Turn the lines from the one containing "This screenshot has" through the one containing "y-tick-label: 400 is" into a numbered list, skipping blank lines and including both end lines. Leave the pictures out of the answer.

Exercise input
-----
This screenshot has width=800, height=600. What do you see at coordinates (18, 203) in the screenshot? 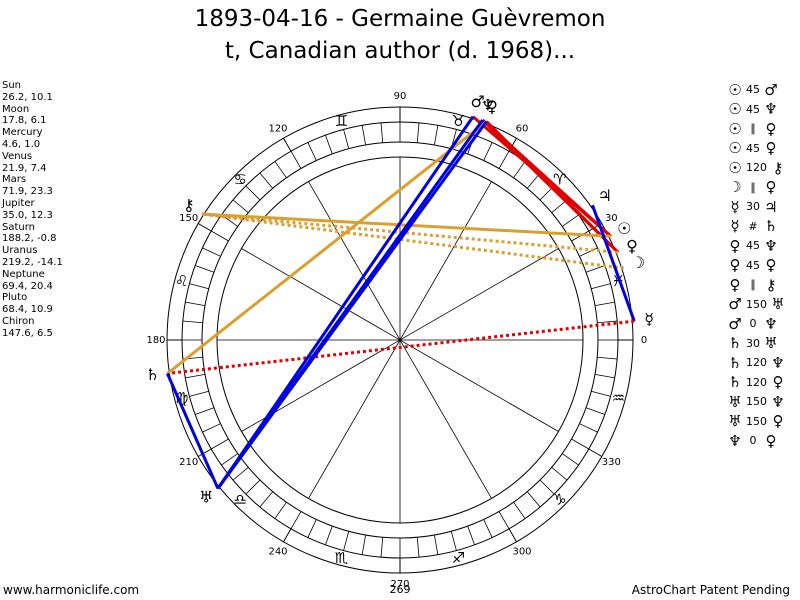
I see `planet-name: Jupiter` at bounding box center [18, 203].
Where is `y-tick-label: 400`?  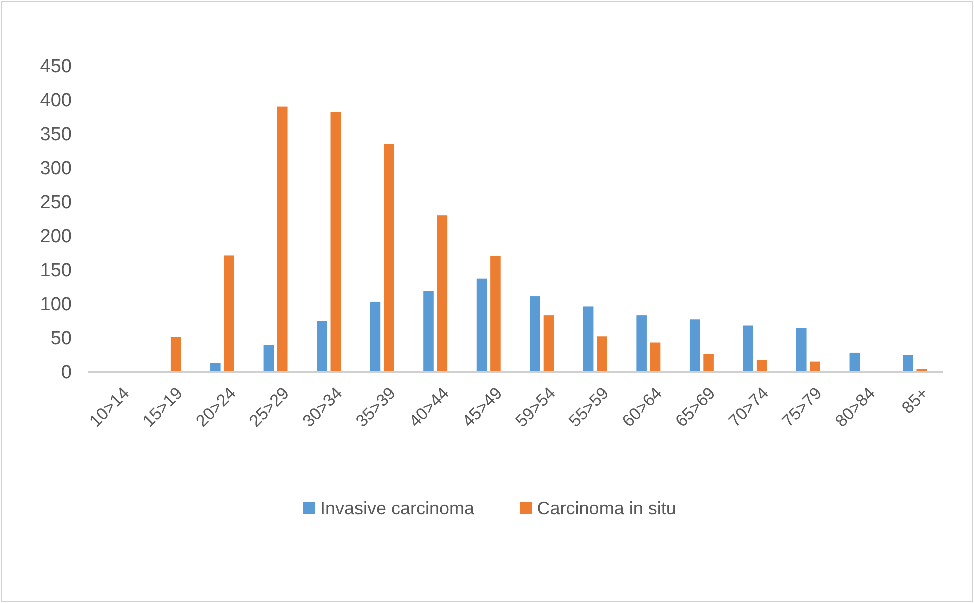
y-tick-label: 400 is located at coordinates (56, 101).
-----
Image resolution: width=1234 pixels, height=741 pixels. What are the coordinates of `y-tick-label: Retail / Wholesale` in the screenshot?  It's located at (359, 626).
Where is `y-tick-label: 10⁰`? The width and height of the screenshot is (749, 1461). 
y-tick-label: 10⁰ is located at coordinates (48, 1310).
-----
Answer box
1. This screenshot has width=800, height=600. What do you see at coordinates (18, 203) in the screenshot? 
2. I see `planet-name: Jupiter` at bounding box center [18, 203].
3. Where is `y-tick-label: 400`?  
4. y-tick-label: 400 is located at coordinates (56, 101).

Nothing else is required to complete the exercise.